Comme nous l'avons dit, Le bien est cause de l'amour par mode d'objet. Or le bien n'est objet de l'appétit que selon qu'il est appréhendé. C'est pourquoi l'amour requiert une certaine appréhension du bien que l'on aime. Ce qui fait dire au Philosophe que "la vision corporelle est le principe de l'amour sensitif". Et de même, la contemplation de la beauté ou de la bonté spirituelle est le principe de l'amour spirituel. Ainsi donc la connaissance est cause de l'amour pour la même raison par laquelle le bien [est aussi cause], qui ne peut être aimé que s'il est connu.

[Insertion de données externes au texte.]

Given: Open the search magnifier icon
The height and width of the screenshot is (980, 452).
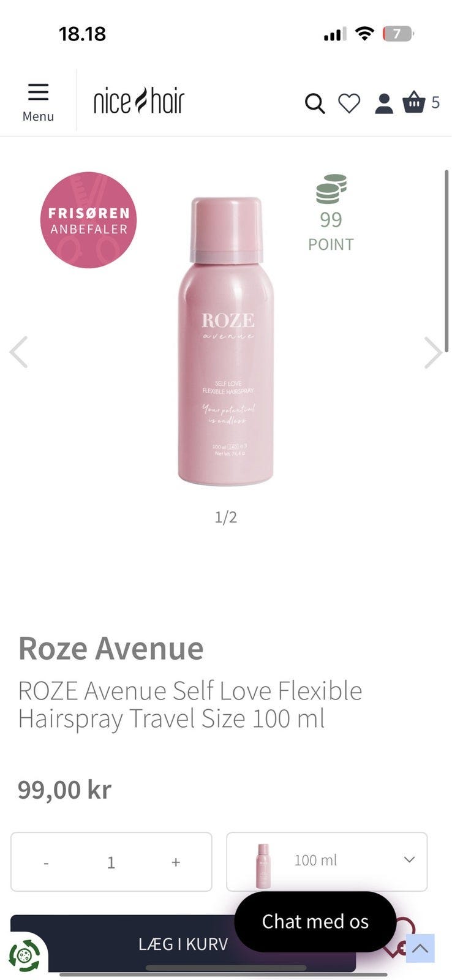Looking at the screenshot, I should pyautogui.click(x=315, y=104).
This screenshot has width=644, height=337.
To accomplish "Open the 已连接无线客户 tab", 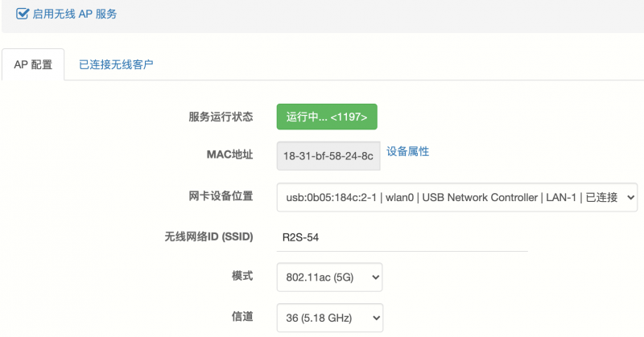I will (x=116, y=64).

Sicut dictum est, bonum est causa amoris per modum obiecti. Bonum autem non est obiectum appetitus, nisi prout est apprehensum. Et ideo amor requirit aliquam apprehensionem boni quod amatur. Et propter hoc philosophus dicit, IX Ethic., quod visio corporalis est principium amoris sensitivi. Et similiter contemplatio spiritualis pulchritudinis vel bonitatis, est principium amoris spiritualis. Sic igitur cognitio est causa amoris, ea ratione qua et bonum, quod non potest amari nisi cognitum.

1.

Il faut bien comprendre que lorsque Thomas dit que la connaissance du bien est tout autant cause de l'amour du bien que le bien lui-même, il ordonne néanmoins les deux réalités : le bien et la connaissance du bien. Les deux ne sont pas au même plan. Il est manifeste qu'il ne peut y avoir connaissance du bien si le bien n'existe pas. La connaissance est donc relative au bien qu'elle connaît.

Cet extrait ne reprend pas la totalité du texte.